None of this is relevant to the question at stake: what is the estimated ratio between daughters and sons, or between heads and tails. We’re not doing statistics here, we don’t have samples. We’re doing probability: considering multiple countries / sessions of coin flips don’t make a difference.
This is what I did: I took the weighted average of the fractions. It’s the same as the ratio between the number of heads and the number of tails, that’s the whole meaning of “fraction”.
Perhaps it would be helpful if you would explain what you expect the answer to be? Since I don’t have a clue what you’re trying to point out.
It’s a crucial difference, as this single-family example shows!
As long as we’re sticking with this example, each row in your table is a single outcome of a trial, a possible country with just one family. The weights are the probabilities of the different outcomes. So you should get 1/2*0 + 1/4*1/2 + 1/8*2/3 + 1/8*1 = 33%.
Since half of the outcomes were 0% tails, the only way to get the average up to 50% would have been to have 100% tails in the other half.
I think you computed something different: the expected number of tails divided by the expected number of total flips.
Hmmmmm… I think I can see what you’re getting at. I think I interpreted the question wrongly, averaging the fractions seems like a very counterintuitive thing to do in general. I would be lying if I said I understand the why behind it, yet, though… I’ve been trying to put it into words for about 30 minutes now, I’ll have to study this a bit more carefully.
For any single family, we should expect the fraction of girls to total children to be 0 • 1/2 + 1/2 • 1/4 + 2/3 • 1/8 + … = ∑ (n-1 / n) • 2-n, which is apparently roughly 0.30, and exactly 1 - ln(2). This does not contradict the intuition that half of the population is female, since those families that fit the expectation of having few daughters also contribute less to the total population. As soon as we account for population size (and average our fractions weighted by size of the family), we get the 50-50 distribution. It therefore seems that if we have a country with large number of families, that the expected fraction should approach 0.5, although I’m struggling with formalising this idea exactly.
This would mean that the answer does depend on whether we allow for families getting arbitrarily many children. If that is allowed, then it’s not unreasonable to allow countries with arbitrarily large number of families, and it quickly follows that the average expected fraction for an arbitrary country must be larger than the expected fraction for an arbitrary country of any fixed (finite) number of families.
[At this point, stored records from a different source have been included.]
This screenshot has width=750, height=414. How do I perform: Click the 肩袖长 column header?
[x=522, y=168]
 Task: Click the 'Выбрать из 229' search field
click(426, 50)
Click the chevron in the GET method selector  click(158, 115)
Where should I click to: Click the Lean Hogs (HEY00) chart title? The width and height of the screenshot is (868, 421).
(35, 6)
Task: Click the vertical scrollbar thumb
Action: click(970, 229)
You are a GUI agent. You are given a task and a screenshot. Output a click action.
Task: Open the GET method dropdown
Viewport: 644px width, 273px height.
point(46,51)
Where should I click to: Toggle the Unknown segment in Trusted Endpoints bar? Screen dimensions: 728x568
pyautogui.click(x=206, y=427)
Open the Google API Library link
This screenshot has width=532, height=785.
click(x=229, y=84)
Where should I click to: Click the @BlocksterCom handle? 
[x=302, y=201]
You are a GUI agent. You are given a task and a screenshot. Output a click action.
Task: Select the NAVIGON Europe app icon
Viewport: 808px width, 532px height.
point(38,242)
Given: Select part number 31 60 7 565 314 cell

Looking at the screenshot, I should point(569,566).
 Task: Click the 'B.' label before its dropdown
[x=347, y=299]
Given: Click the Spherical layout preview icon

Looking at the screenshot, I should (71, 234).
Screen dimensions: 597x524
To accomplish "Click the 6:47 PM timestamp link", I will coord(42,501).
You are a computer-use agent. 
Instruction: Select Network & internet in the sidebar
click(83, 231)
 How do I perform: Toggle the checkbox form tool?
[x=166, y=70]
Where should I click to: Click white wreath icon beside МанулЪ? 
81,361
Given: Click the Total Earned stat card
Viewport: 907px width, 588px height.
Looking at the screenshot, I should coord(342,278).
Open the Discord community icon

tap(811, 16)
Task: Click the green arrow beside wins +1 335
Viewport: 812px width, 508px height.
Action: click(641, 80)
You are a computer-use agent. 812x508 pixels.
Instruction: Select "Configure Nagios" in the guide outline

Hence, the answer would actually be 0.5 when we consider countries with arbitrarily large numbers of families, but less than 0.5 as soon as we limit our countries to have at most a certain number of families (or put some kind of distribution on the number of families; in fact, I’m not sure if it’s nonsensical to ask the question without first saying how the population size of the countries is distributed).
If that is the case, then yes. It sounds quite reasonable to me that it would be the case, but I’ve spent the whole day thinking about this problem, I need to focus on some other things for a while
You’re buying a baseball and a bat. It turns out the bat costs 1 dollar more than the baseball. In total you pay $1.10. What is the price of the baseball?
$0.05
$0.10
$0.15
$0.20
I don’t know
0voters
I have a red and a blue deck of cards, and taken out some aces and kings from both decks:
Unless those are the only four cards that exist (in the universe that your hypothetical is considering), I cannot not confirm that you are definitely telling the truth, but only either falsify or fail to falsify your claim.